Les Fabian Brathwaite begins his first-person reflections for Out magazine, in an article entitled “Friends without Benefits: Ending My Love/Hate Relationship with Grindr,” with a comparably stark sentence: “I’ve had a far longer relationship with Grindr than with anyone I’ve actually met on Grindr.”
Brathwaite continues that an article he wrote three years ago, “Why I’ve Given Up on Hooking Up,” in which he called his relationship with Grindr an “addiction” based on “insecurity,” got a response he called “overwhelming” and “gratifying.” “I wasn’t the only one who felt these things.”
The way out
To the extent that hookup apps can become an addiction, breaking the addiction may begin in the time-honored experience of hitting bottom (absolutely no pun intended) with it. Some of the people writing articles and posts in the readings section had that experience.

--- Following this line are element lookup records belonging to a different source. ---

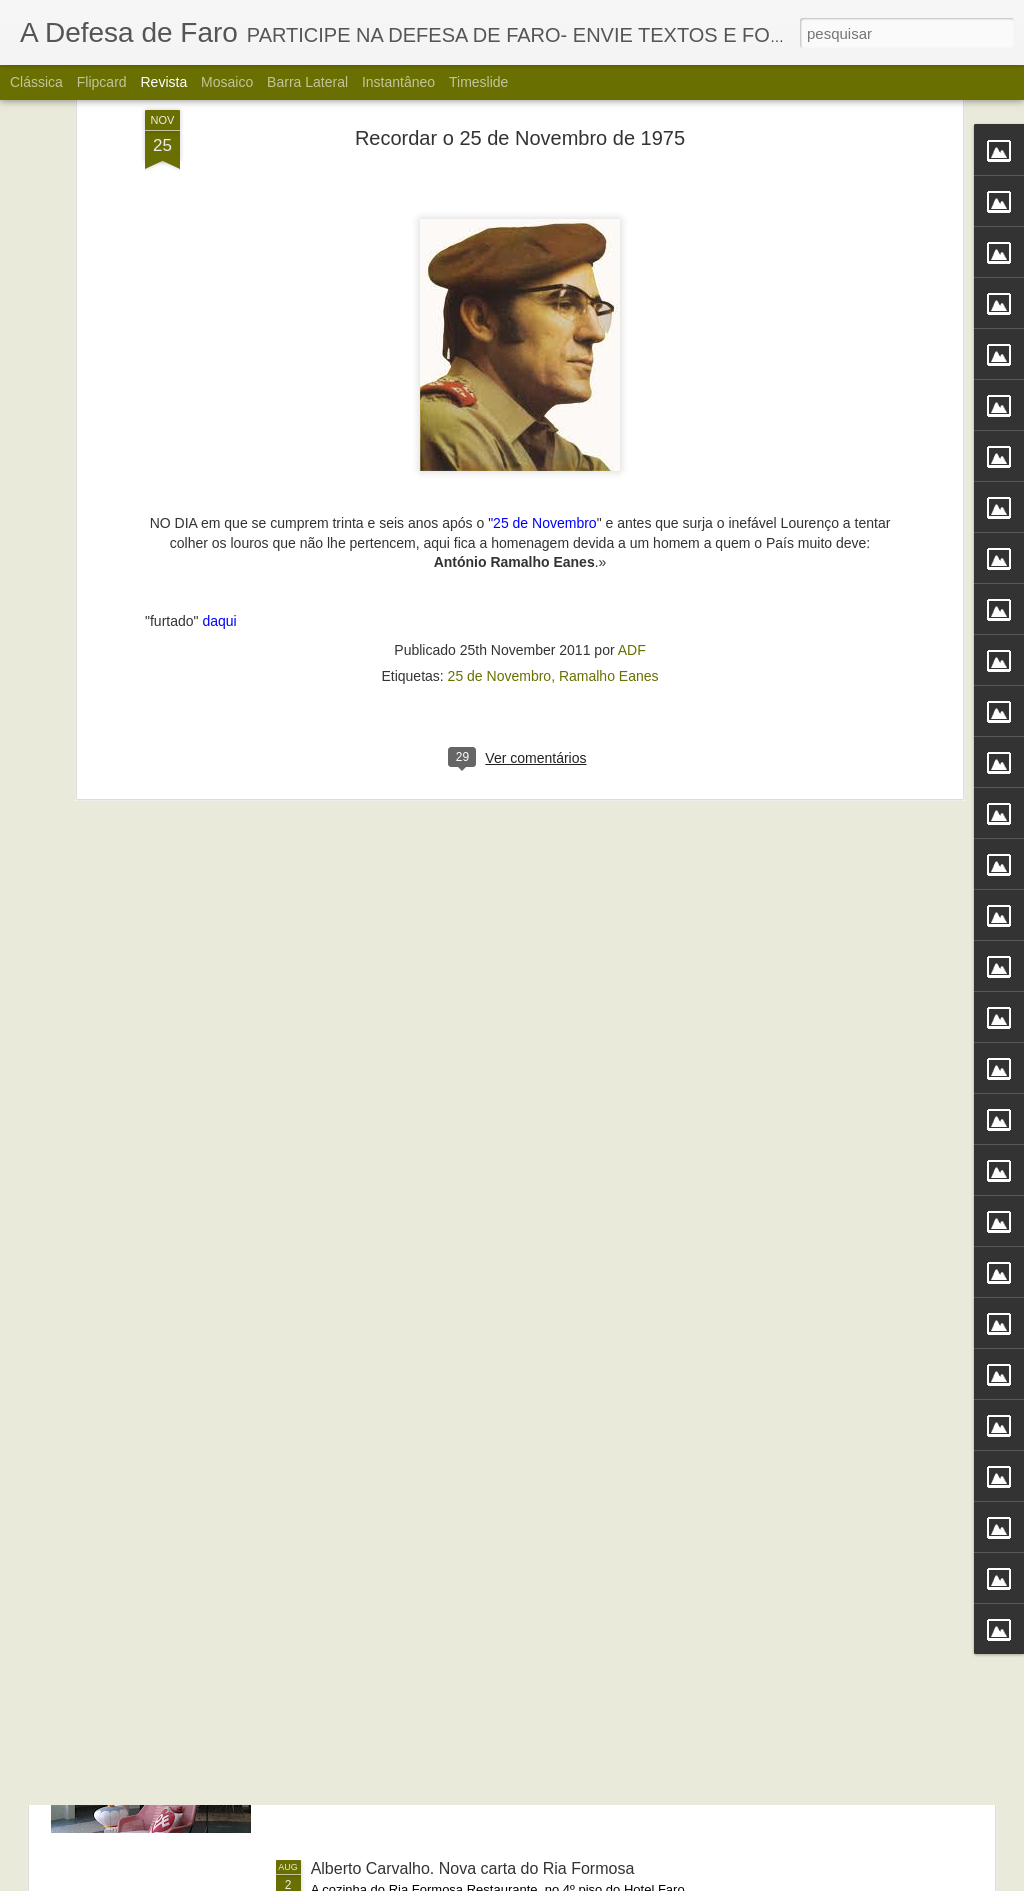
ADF (632, 408)
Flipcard (102, 82)
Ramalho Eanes (609, 434)
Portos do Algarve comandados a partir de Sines (482, 1414)
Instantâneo (398, 82)
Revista (163, 82)
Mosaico (227, 82)
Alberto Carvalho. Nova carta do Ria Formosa (473, 1868)
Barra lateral (307, 82)
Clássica (36, 82)
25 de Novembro (500, 434)
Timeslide (478, 82)
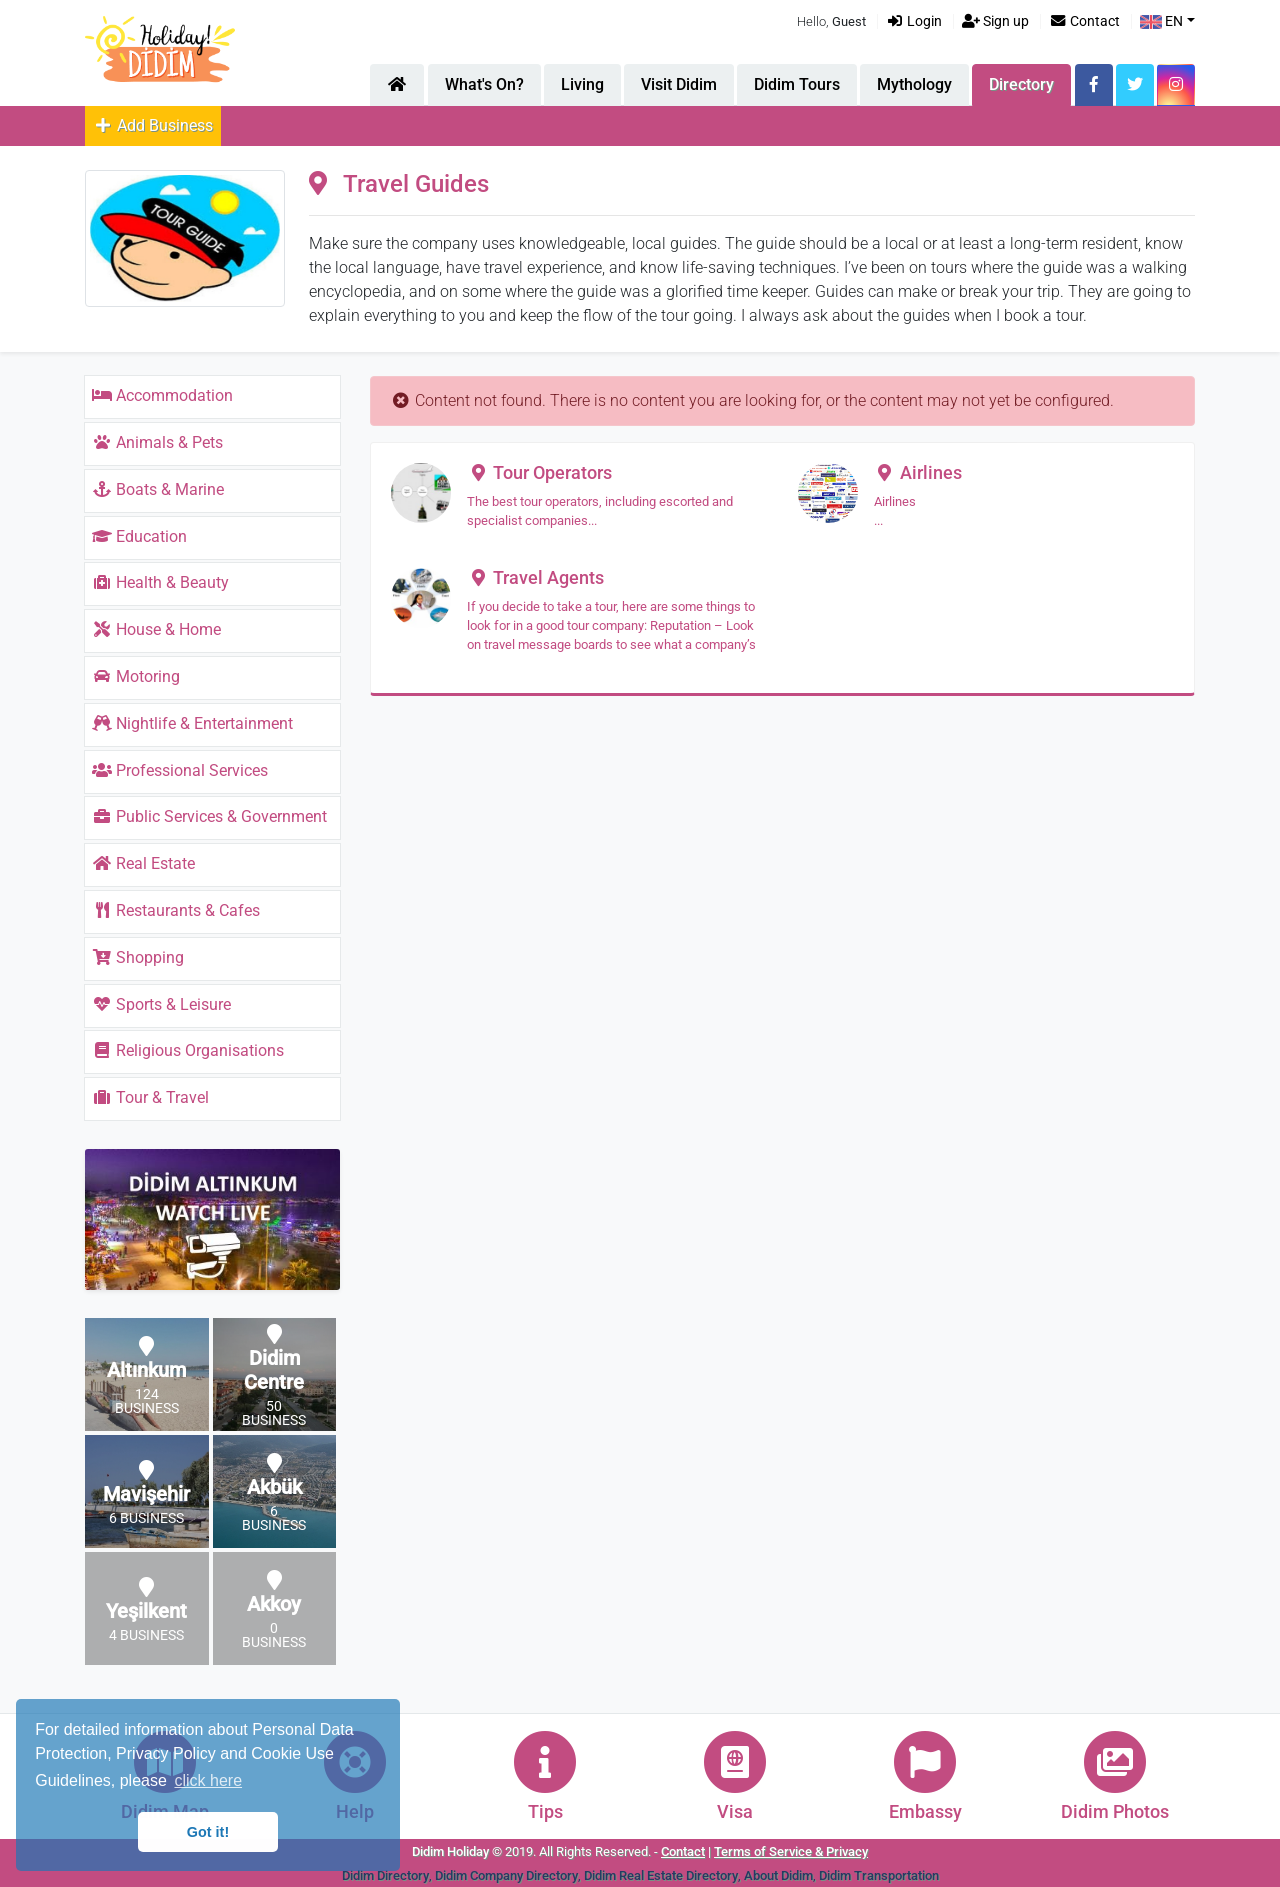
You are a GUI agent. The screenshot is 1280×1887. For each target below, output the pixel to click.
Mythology (914, 84)
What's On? (484, 84)
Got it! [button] (208, 1832)
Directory (1021, 84)
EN (1161, 21)
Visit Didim (679, 84)
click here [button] (208, 1780)
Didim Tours (797, 84)
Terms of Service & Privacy (791, 1851)
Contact (1084, 21)
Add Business (153, 125)
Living (582, 84)
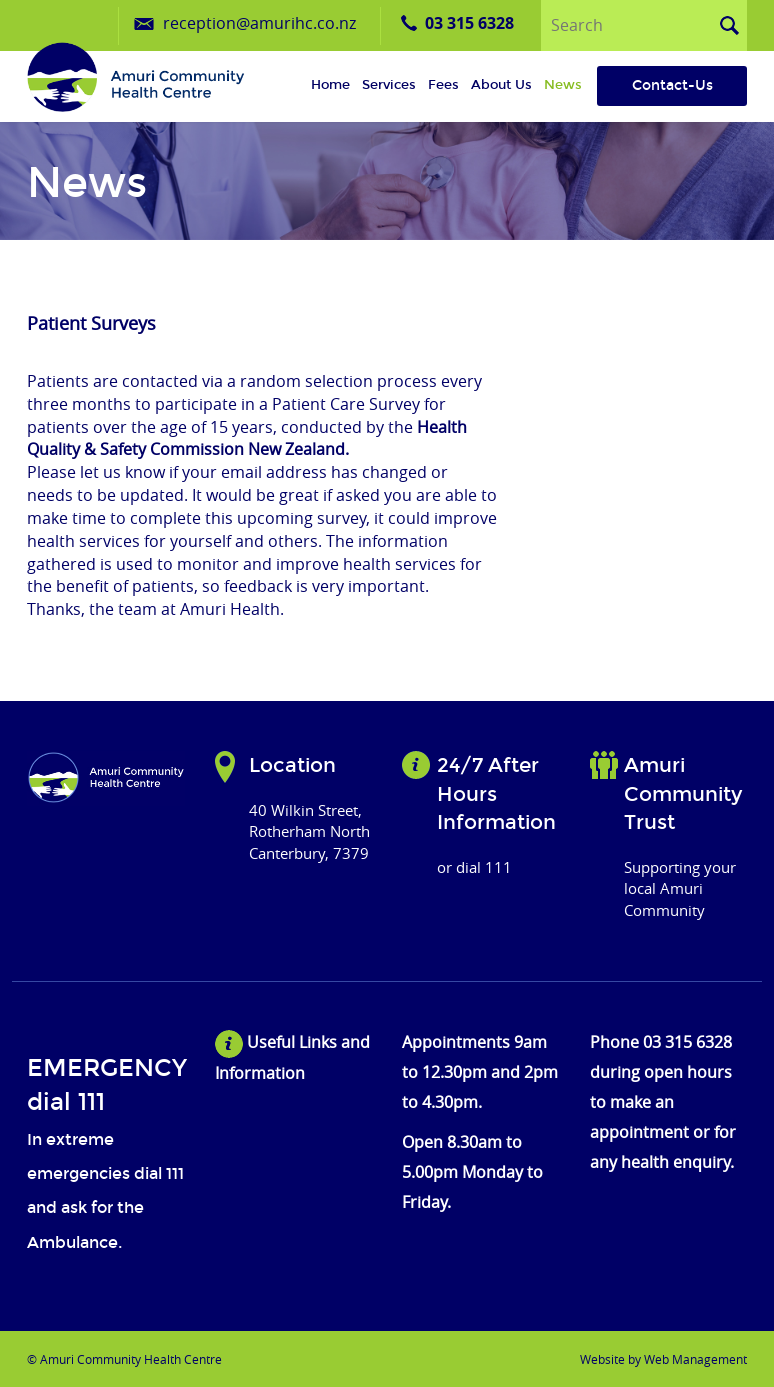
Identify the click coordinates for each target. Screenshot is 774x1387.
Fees (443, 85)
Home (330, 85)
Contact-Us (672, 85)
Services (389, 85)
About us (501, 85)
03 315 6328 (469, 23)
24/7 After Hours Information (496, 793)
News (563, 85)
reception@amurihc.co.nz (259, 23)
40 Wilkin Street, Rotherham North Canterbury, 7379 (309, 831)
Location (292, 765)
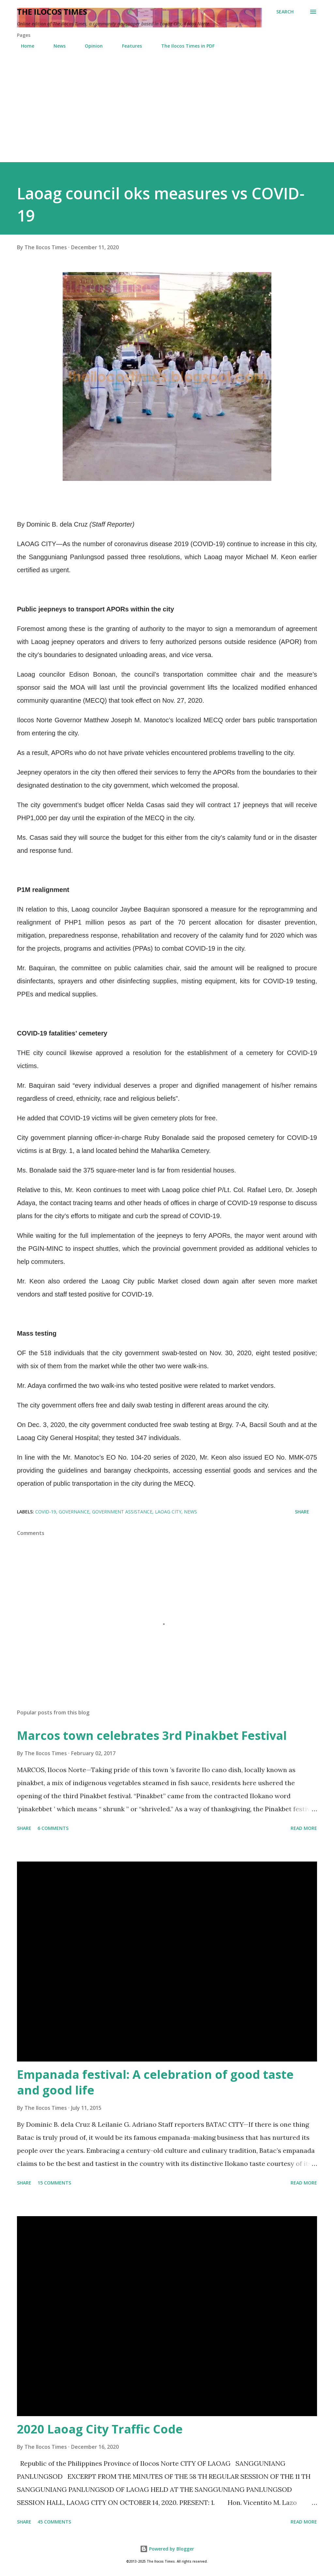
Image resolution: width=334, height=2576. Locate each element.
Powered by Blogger (167, 2549)
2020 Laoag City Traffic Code (100, 2429)
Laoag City (168, 1512)
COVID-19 (45, 1512)
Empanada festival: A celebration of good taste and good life (155, 2082)
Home (23, 46)
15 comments (54, 2183)
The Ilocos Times (52, 11)
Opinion (90, 46)
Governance (74, 1512)
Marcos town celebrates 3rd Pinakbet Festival (152, 1735)
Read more (304, 1828)
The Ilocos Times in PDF (184, 46)
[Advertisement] (167, 113)
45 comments (54, 2522)
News (56, 46)
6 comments (53, 1828)
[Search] (285, 12)
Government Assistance (122, 1512)
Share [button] (302, 1512)
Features (128, 46)
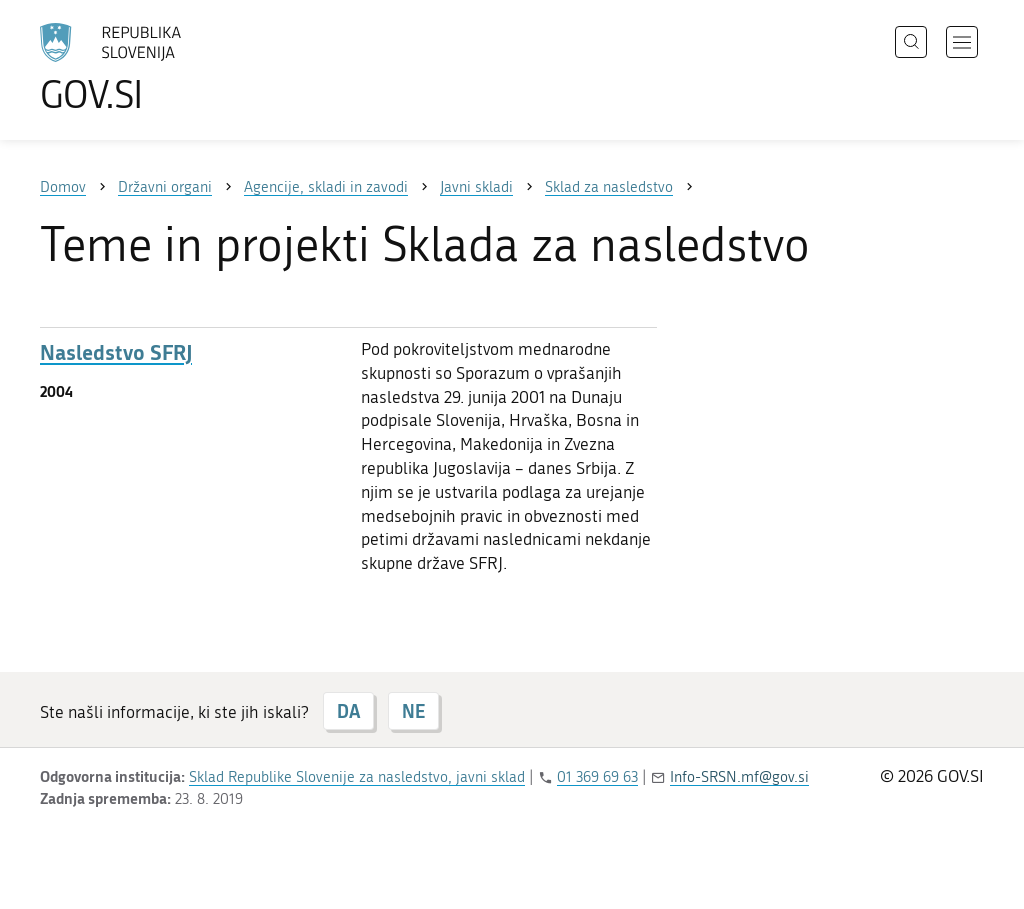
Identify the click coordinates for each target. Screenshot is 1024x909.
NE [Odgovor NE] (413, 711)
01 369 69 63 (597, 777)
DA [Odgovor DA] (348, 711)
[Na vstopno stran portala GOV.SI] (166, 68)
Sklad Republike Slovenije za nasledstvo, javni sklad (357, 777)
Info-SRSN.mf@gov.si (739, 777)
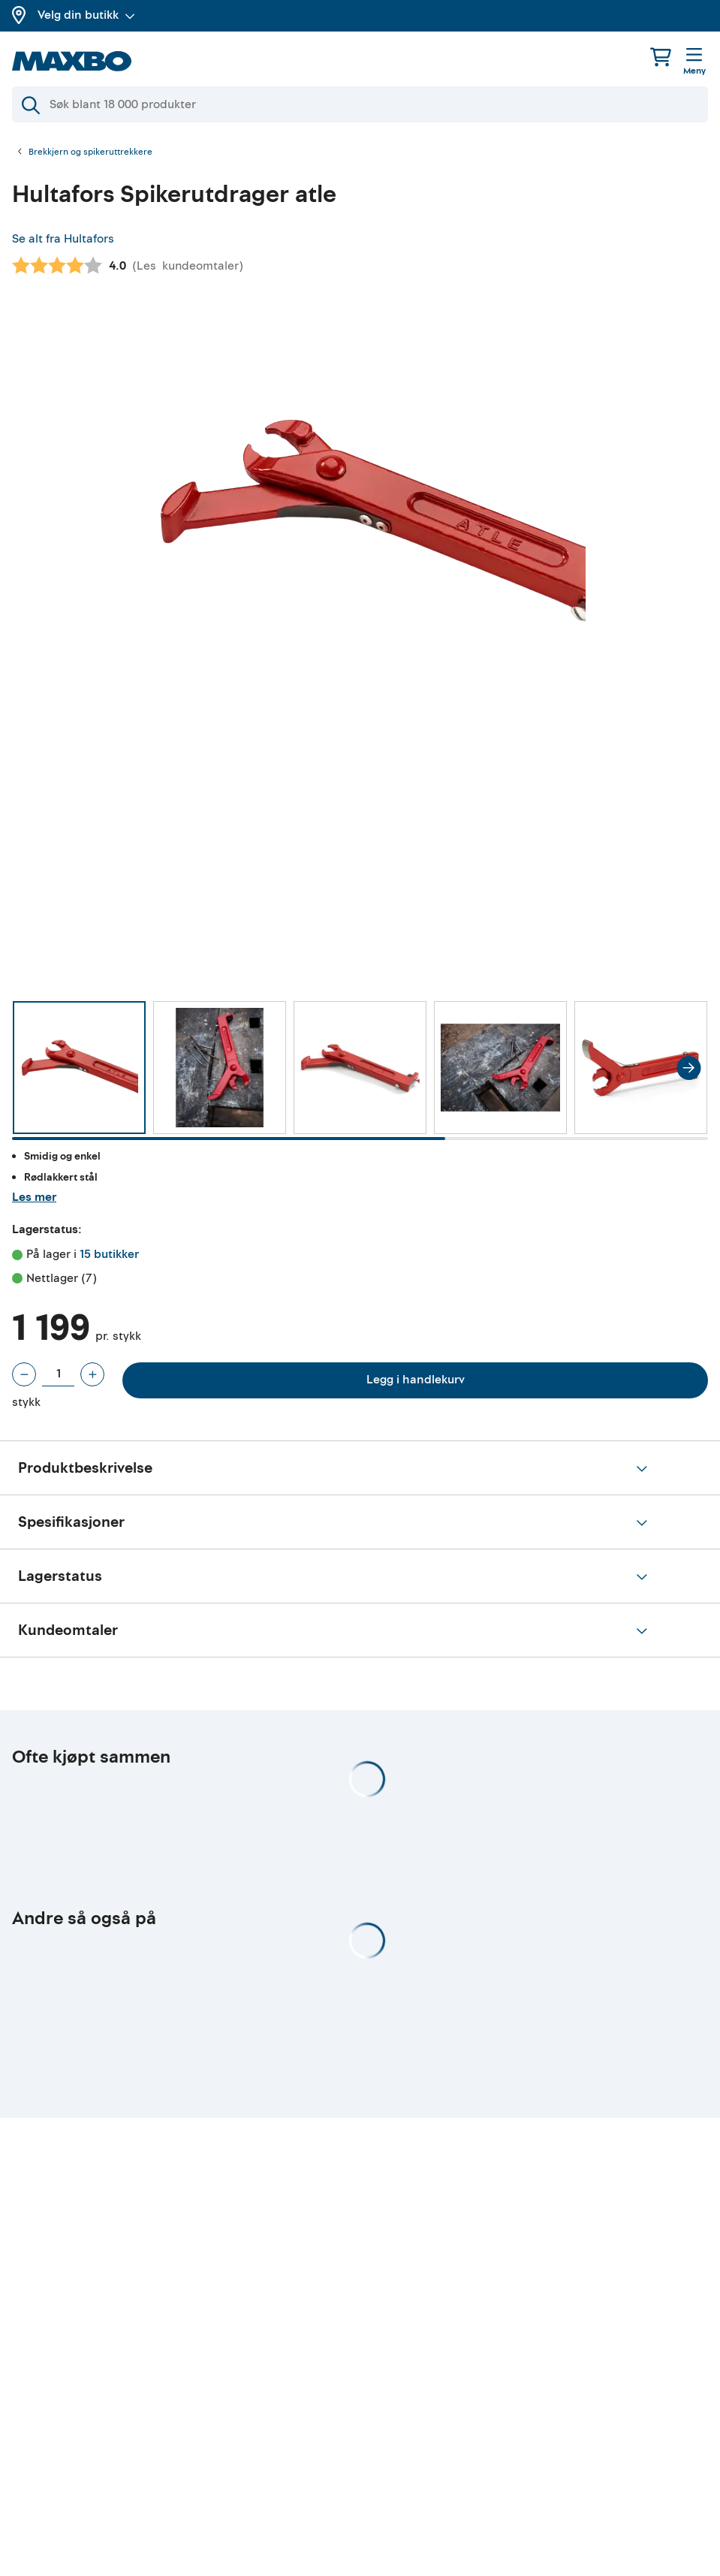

Many have reported that it was as important not to vilify the apps themselves. Brathwaite recalls “good times” with the app, and sees some good things about it. “But,” he concludes, “the greatest realization I've ever had about Grindr is that I'm never going to meet anyone on it. It may, from time to time, have what I want, but never what I need. Which is something real.”
Apps such as Grindr are now eager to be seen as something other than a hazard as the users increasingly enjoin them to be. There’s little gainsaying the apps’ potential as educational platforms for their users, and developers are clearly making steps in that direction. But many observers see those efforts as modest so far, and they speculate that sexual-health information on the platforms may be as likely to enrage users as to engage them.
Treating the addiction part
Perhaps tellingly, the writers who have delved into the topic most deeply have proposed substitution behaviors as remedies. “Rather than using these apps to respond to loneliness, we can combat it by developing a trusted relationship with someone whom we can confide in, and who can confide in us,” The Advocate’s Miksche writes.
He turns again to Cole, who told him, “Instead of trying to ‘find people to spend time with,’ it may be easier to forge new deep bonds if we focus more on finding a cause or purpose to devote ourselves to. When that happens, we are much more likely to easily encounter others who share our aspirations and inspirations, our backgrounds and values, and this can be a powerful way of re-establishing connection.
“In other words, to cure a disease of disconnection, it may be more efficient to pursue some sort of purpose or mission or hobby, rather than consciously seek companionship….
“Devotion to a cause or purpose, other than just finding someone, is a great way to accidentally find someone who really works for you. And it’s the ‘really works for you’ part that is the ultimate solution to loneliness.”
Turban ends his article with ideas about treating the “sex addiction.” He seems to prefer cognitive behavioral therapy (CBT) over medical treatments, but he notes that there are also treatments such as hormonal transplants.
And there are medications whose efficacy remains a matter of conjecture. “Citalopram, a common antidepressant, was shown in one small study to be helpful with sex addiction in gay men, Turban writes. “Naltrexone, a drug commonly used for other compulsive behaviors, may work as well.”
What seems clear from available writing is that acknowledging the addiction without vilifying either the agent or the addict is key, or at least an important beginning. Everyone, it seems, is pressing not just for more research, sometimes a deterrent to more urgent action, but for governmental support in funding treatment.
Still, if there’s a lesson to be learned from America’s opioid crisis—and what savvy members of the mainstream media are calling Congress’s attempts “to friend” Zuckerberg—it's that capital gains are likely to overwhelm the incentives toward appropriate and lasting treatment.
Help may be on the way, but the help needs help. Off in the distance there’s Frank Zappa still singing, “Too much business is wrong for you baby. Too many deals in the day.”